§ WHAT THE TASK ASKS:
A faithful, picture-free copy of the listing below is required.

### DATA FOR THE TASK

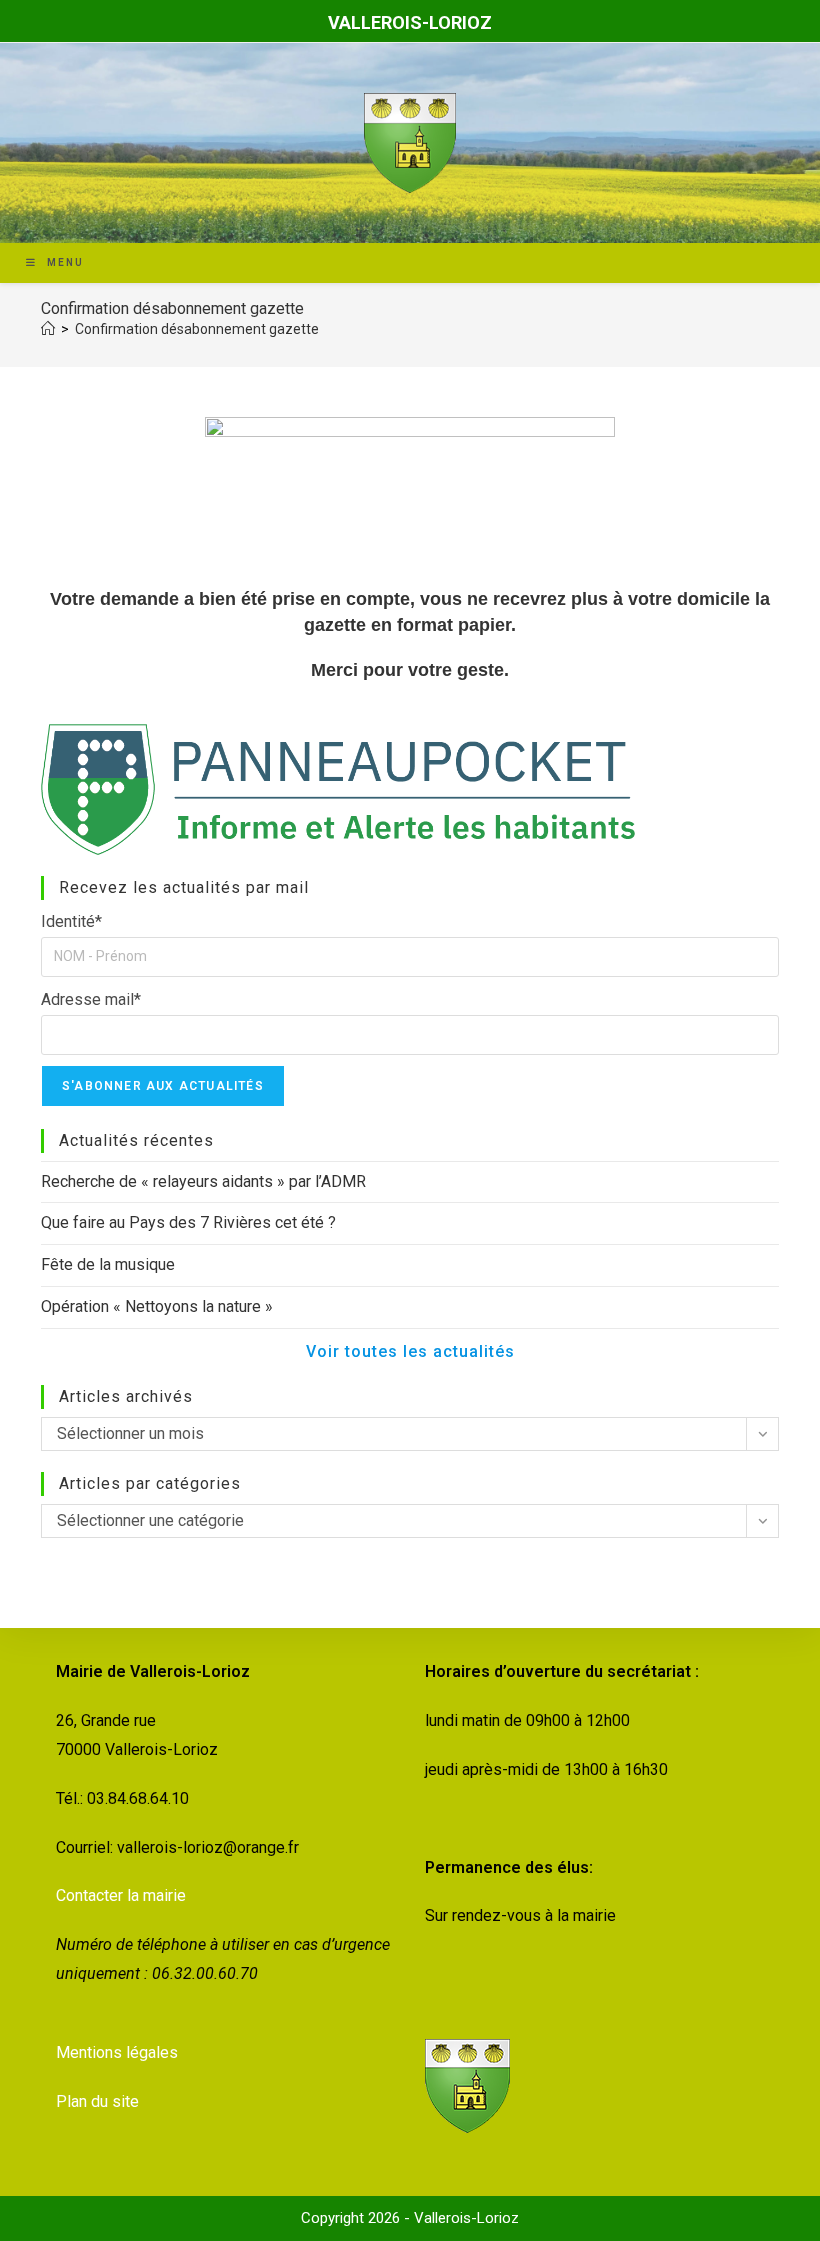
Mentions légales (117, 2052)
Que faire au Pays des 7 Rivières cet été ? (188, 1222)
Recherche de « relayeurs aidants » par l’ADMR (203, 1181)
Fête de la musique (108, 1264)
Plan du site (97, 2101)
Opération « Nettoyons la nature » (157, 1306)
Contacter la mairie (121, 1895)
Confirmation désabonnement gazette (197, 329)
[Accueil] (48, 329)
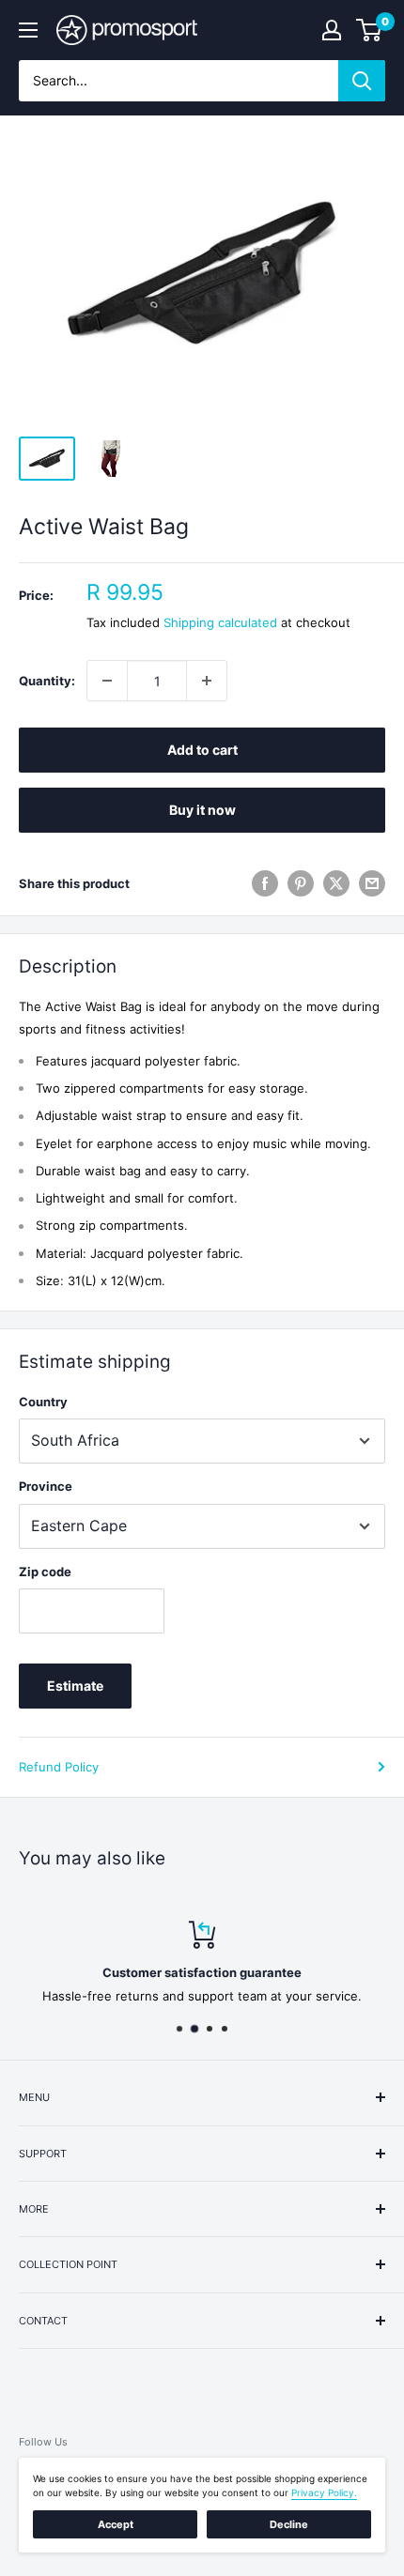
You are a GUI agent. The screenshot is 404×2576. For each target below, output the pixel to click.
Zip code (45, 1571)
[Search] (361, 80)
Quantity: (47, 680)
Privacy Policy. (324, 2492)
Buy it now (202, 810)
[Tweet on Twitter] (336, 883)
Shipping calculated (220, 622)
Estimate (75, 1686)
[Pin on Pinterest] (300, 883)
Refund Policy (59, 1766)
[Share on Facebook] (265, 883)
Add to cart (202, 750)
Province (45, 1486)
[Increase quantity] (206, 680)
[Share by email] (372, 883)
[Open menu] (28, 30)
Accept (115, 2524)
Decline (289, 2524)
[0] (369, 30)
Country (43, 1401)
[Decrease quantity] (107, 680)
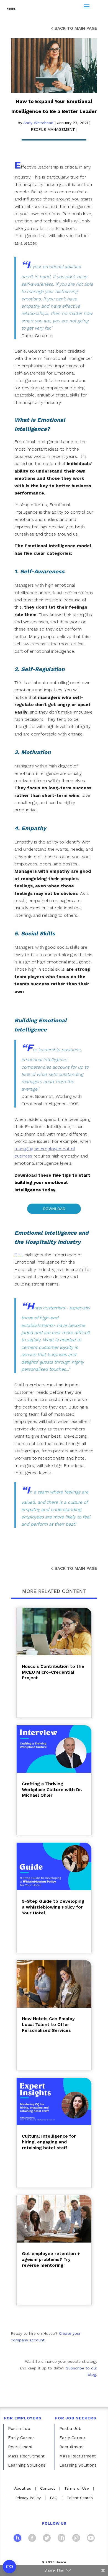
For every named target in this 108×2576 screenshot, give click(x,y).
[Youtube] (91, 2538)
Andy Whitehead (38, 122)
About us (22, 2488)
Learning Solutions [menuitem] (26, 2465)
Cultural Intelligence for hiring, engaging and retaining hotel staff (49, 2141)
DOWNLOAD (54, 1208)
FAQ (54, 2497)
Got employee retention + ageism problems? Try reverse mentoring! (51, 2259)
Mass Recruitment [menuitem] (26, 2456)
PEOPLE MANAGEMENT (53, 129)
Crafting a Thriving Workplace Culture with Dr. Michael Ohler (52, 1789)
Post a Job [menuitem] (19, 2428)
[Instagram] (76, 2538)
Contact (47, 2488)
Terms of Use (76, 2488)
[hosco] (17, 2538)
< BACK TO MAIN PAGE (74, 28)
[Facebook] (32, 2538)
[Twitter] (47, 2538)
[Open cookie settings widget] (9, 2566)
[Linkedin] (61, 2538)
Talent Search (80, 2497)
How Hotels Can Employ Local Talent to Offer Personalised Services (48, 2024)
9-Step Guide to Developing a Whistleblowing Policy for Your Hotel (53, 1907)
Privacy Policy (28, 2497)
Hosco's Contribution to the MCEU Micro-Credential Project (53, 1672)
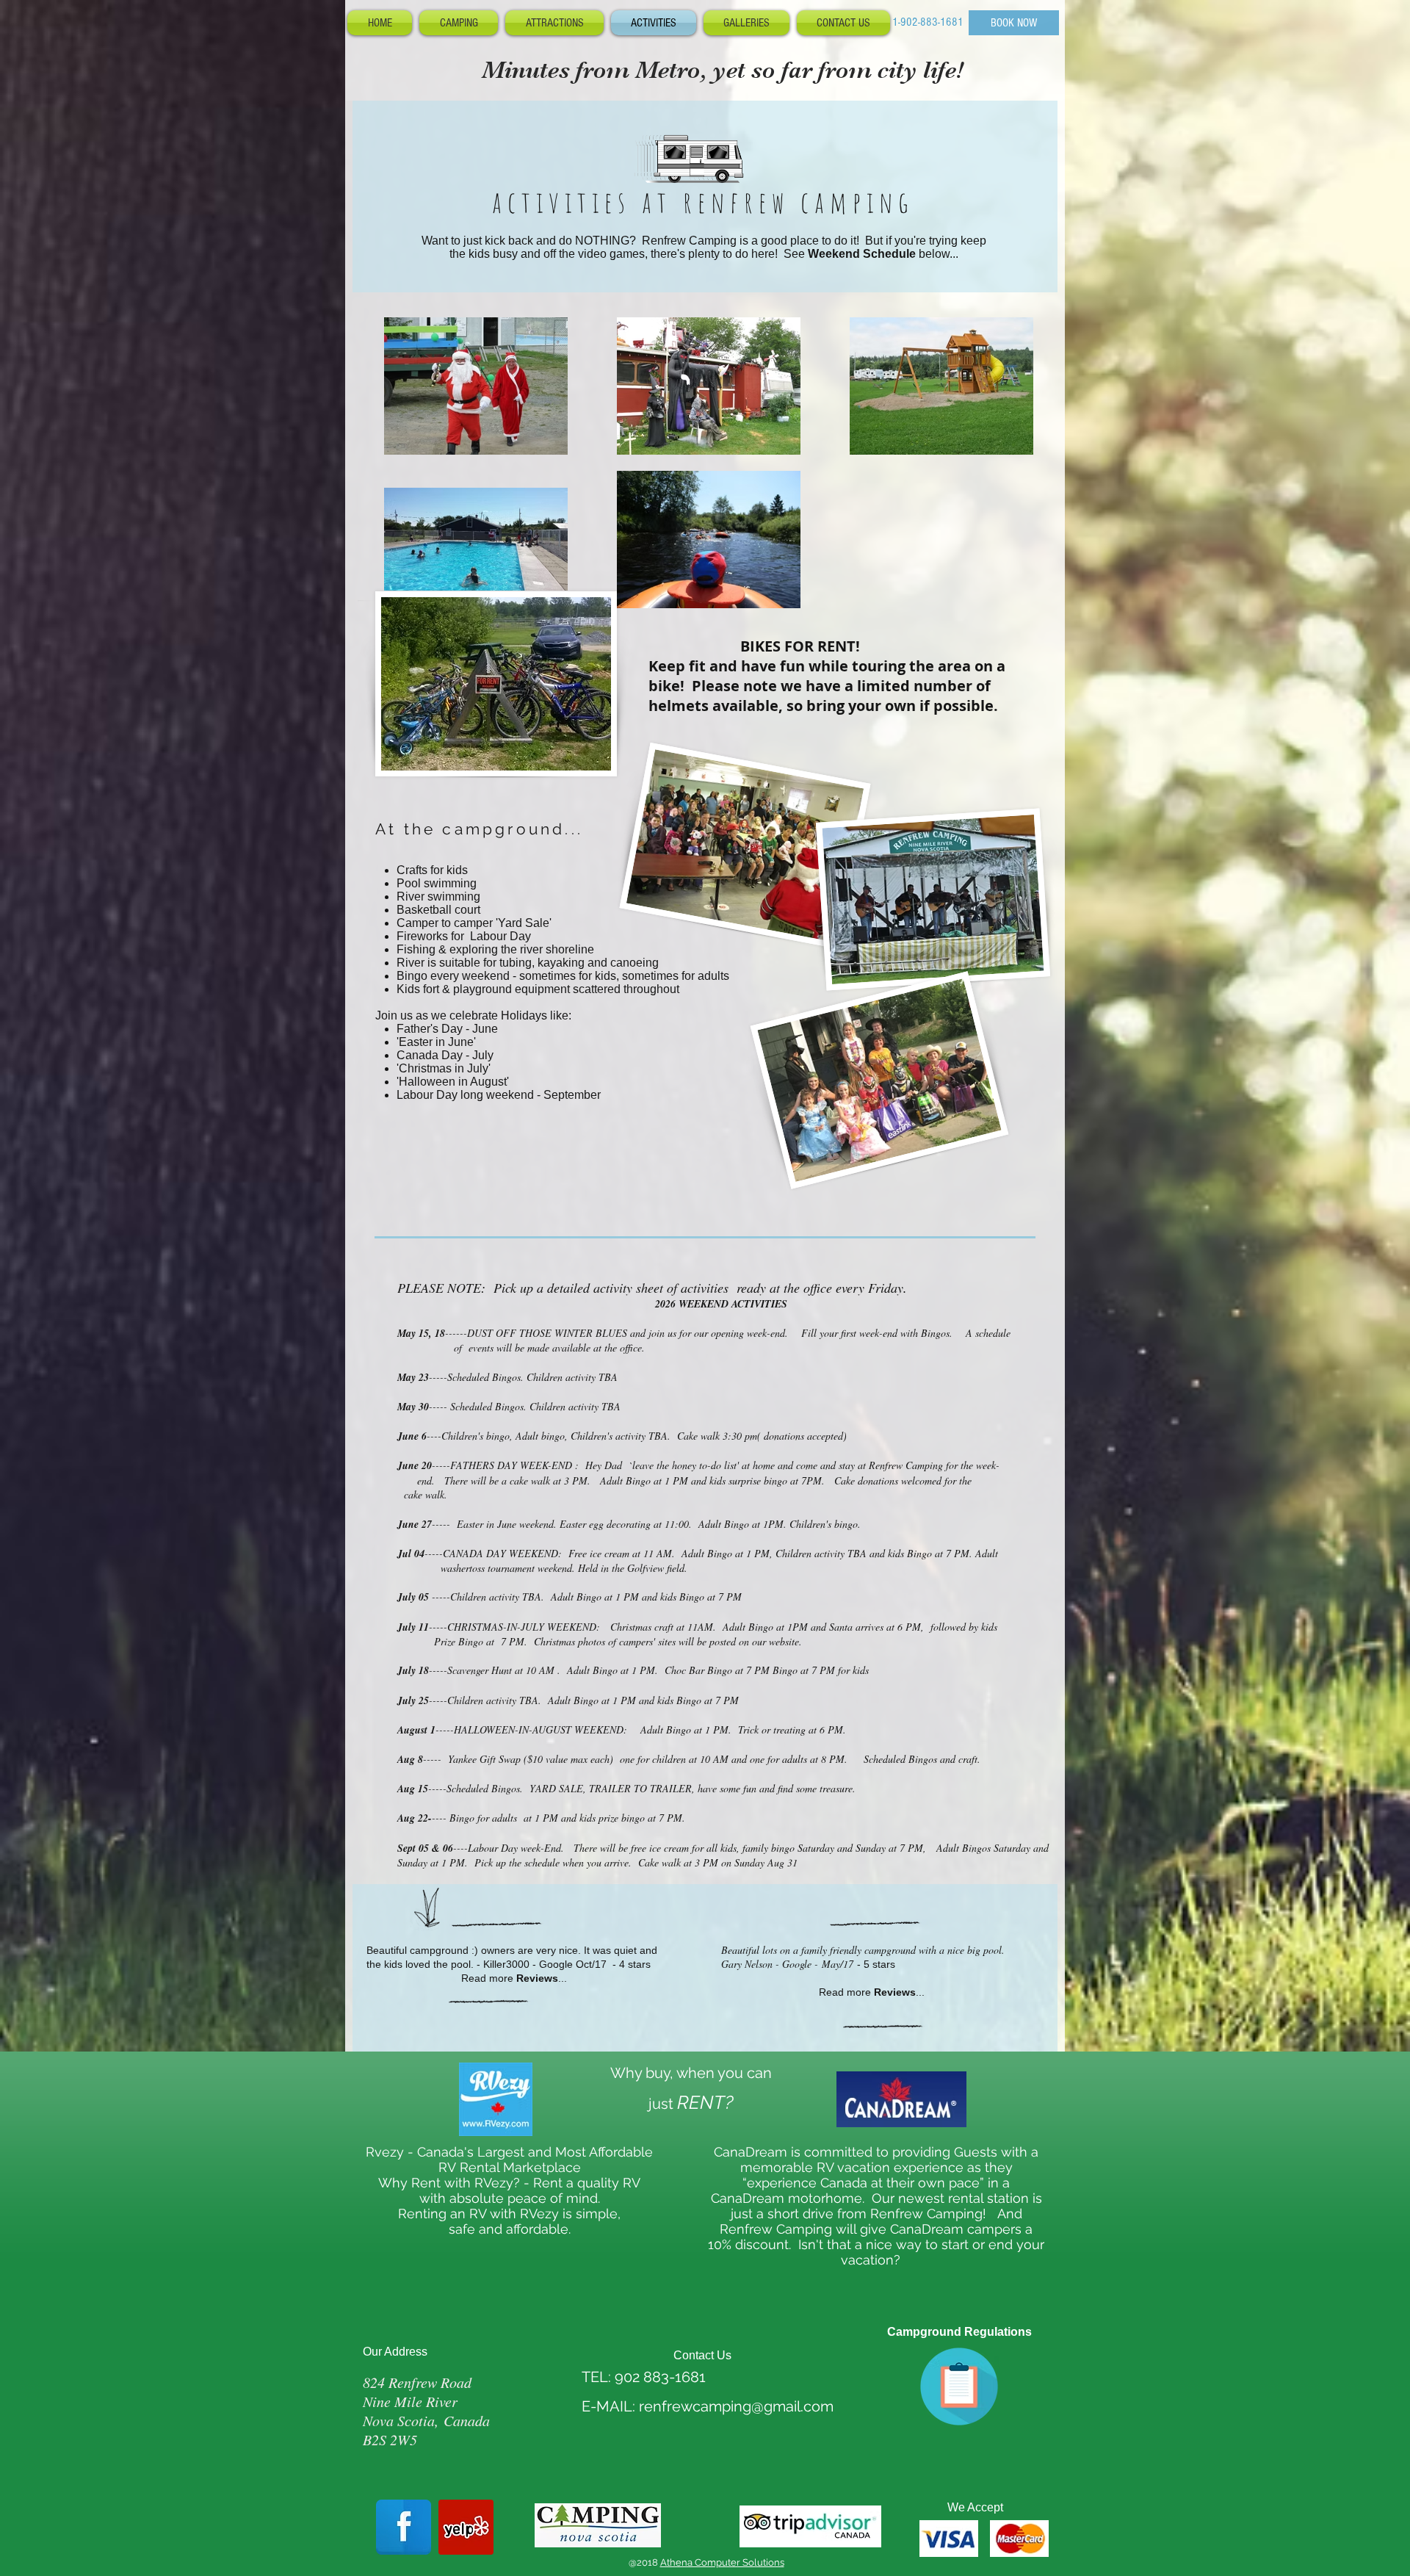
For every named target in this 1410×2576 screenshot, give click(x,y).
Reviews (537, 1978)
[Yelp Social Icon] (466, 2527)
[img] (948, 2538)
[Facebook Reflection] (403, 2527)
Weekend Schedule (862, 254)
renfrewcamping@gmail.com (736, 2406)
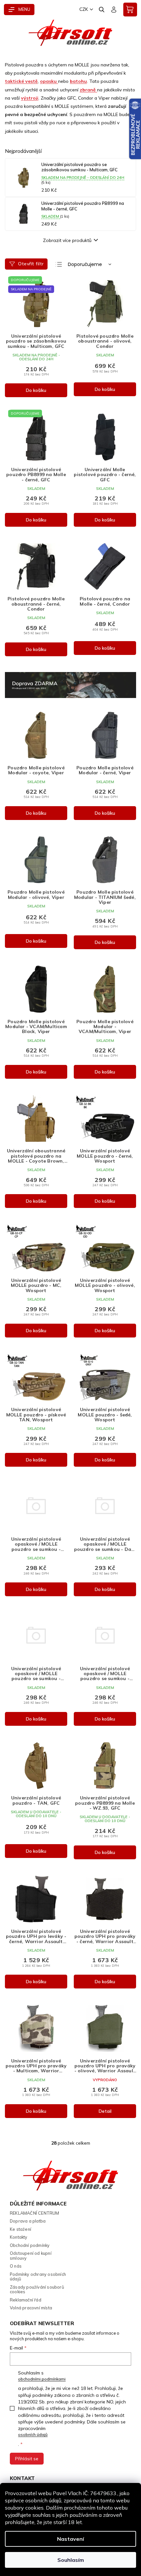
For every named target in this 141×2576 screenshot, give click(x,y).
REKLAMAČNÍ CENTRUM (34, 2213)
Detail (105, 2111)
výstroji (29, 98)
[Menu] (19, 9)
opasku (49, 81)
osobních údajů (33, 2434)
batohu (78, 81)
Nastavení (70, 2539)
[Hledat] (102, 9)
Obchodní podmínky (30, 2245)
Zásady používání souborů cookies (37, 2289)
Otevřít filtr (31, 264)
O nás (16, 2266)
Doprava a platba (28, 2221)
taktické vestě (21, 81)
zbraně (88, 90)
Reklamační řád (25, 2300)
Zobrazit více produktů (67, 240)
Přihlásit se (26, 2459)
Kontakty (19, 2237)
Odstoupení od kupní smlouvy (30, 2255)
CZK (83, 9)
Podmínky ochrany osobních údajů (38, 2276)
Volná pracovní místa (31, 2307)
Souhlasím (70, 2560)
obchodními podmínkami (42, 2378)
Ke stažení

######

§ YOUR SOLUTION:
Mentions légales (117, 2052)
Que faire au Pays des 7 Rivières cet été ? (188, 1222)
Recherche de « relayeurs aidants » par l’ADMR (203, 1181)
Fête de la musique (108, 1264)
Plan du site (97, 2101)
Opération « Nettoyons la nature » (157, 1306)
Contacter la mairie (121, 1895)
Confirmation désabonnement gazette (197, 329)
[Accueil] (48, 329)
You are a GUI agent. The screenshot is 404×2576. For each target below, output the pixel to click.
Zip code (45, 1571)
[Search] (361, 80)
Quantity: (47, 680)
Privacy Policy. (324, 2492)
Buy it now (202, 810)
[Tweet on Twitter] (336, 883)
Shipping calculated (220, 622)
Estimate (75, 1686)
[Pin on Pinterest] (300, 883)
Refund Policy (59, 1766)
[Share on Facebook] (265, 883)
Add to cart (202, 750)
Province (45, 1486)
[Increase quantity] (206, 680)
[Share by email] (372, 883)
[Open menu] (28, 30)
Accept (115, 2524)
Decline (289, 2524)
[0] (369, 30)
Country (43, 1401)
[Decrease quantity] (107, 680)
For every named target in this 108×2576 screenshot, give click(x,y).
[Youtube] (91, 2538)
Andy Whitehead (38, 122)
About us (22, 2488)
Learning Solutions [menuitem] (26, 2465)
Cultural Intelligence for hiring, engaging and retaining hotel staff (49, 2141)
DOWNLOAD (54, 1208)
FAQ (54, 2497)
Got employee retention + ageism problems? Try reverse mentoring! (51, 2259)
Mass Recruitment [menuitem] (26, 2456)
PEOPLE MANAGEMENT (53, 129)
Crafting a Thriving Workplace Culture with Dr. Michael Ohler (52, 1789)
Post a Job [menuitem] (19, 2428)
[Instagram] (76, 2538)
Contact (47, 2488)
Terms of Use (76, 2488)
[hosco] (17, 2538)
< BACK TO MAIN PAGE (74, 28)
[Facebook] (32, 2538)
[Twitter] (47, 2538)
[Open cookie settings widget] (9, 2566)
[Linkedin] (61, 2538)
Talent Search (80, 2497)
How Hotels Can Employ Local Talent to Offer Personalised Services (48, 2024)
9-Step Guide to Developing a Whistleblowing Policy for Your Hotel (53, 1907)
Privacy Policy (28, 2497)
Hosco's Contribution to the MCEU Micro-Credential Project (53, 1672)
For every named target in this 1410×2576 screenshot, give click(x,y).
Reviews (537, 1978)
[Yelp Social Icon] (466, 2527)
[img] (948, 2538)
[Facebook Reflection] (403, 2527)
Weekend Schedule (862, 254)
renfrewcamping@gmail.com (736, 2406)
For every named target in this 141×2576 screenshot, give click(x,y).
REKLAMAČNÍ CENTRUM (34, 2213)
Detail (105, 2111)
výstroji (29, 98)
[Menu] (19, 9)
opasku (49, 81)
osobních údajů (33, 2434)
batohu (78, 81)
Nastavení (70, 2539)
[Hledat] (102, 9)
Obchodní podmínky (30, 2245)
Zásady používání souborů cookies (37, 2289)
Otevřít filtr (31, 264)
O nás (16, 2266)
Doprava a platba (28, 2221)
taktické vestě (21, 81)
zbraně (88, 90)
Reklamační řád (25, 2300)
Zobrazit více produktů (67, 240)
Přihlásit se (26, 2459)
Kontakty (19, 2237)
Odstoupení od kupní smlouvy (30, 2255)
CZK (83, 9)
Podmínky ochrany osobních údajů (38, 2276)
Volná pracovní místa (31, 2307)
Souhlasím (70, 2560)
obchodními podmínkami (42, 2378)
Ke stažení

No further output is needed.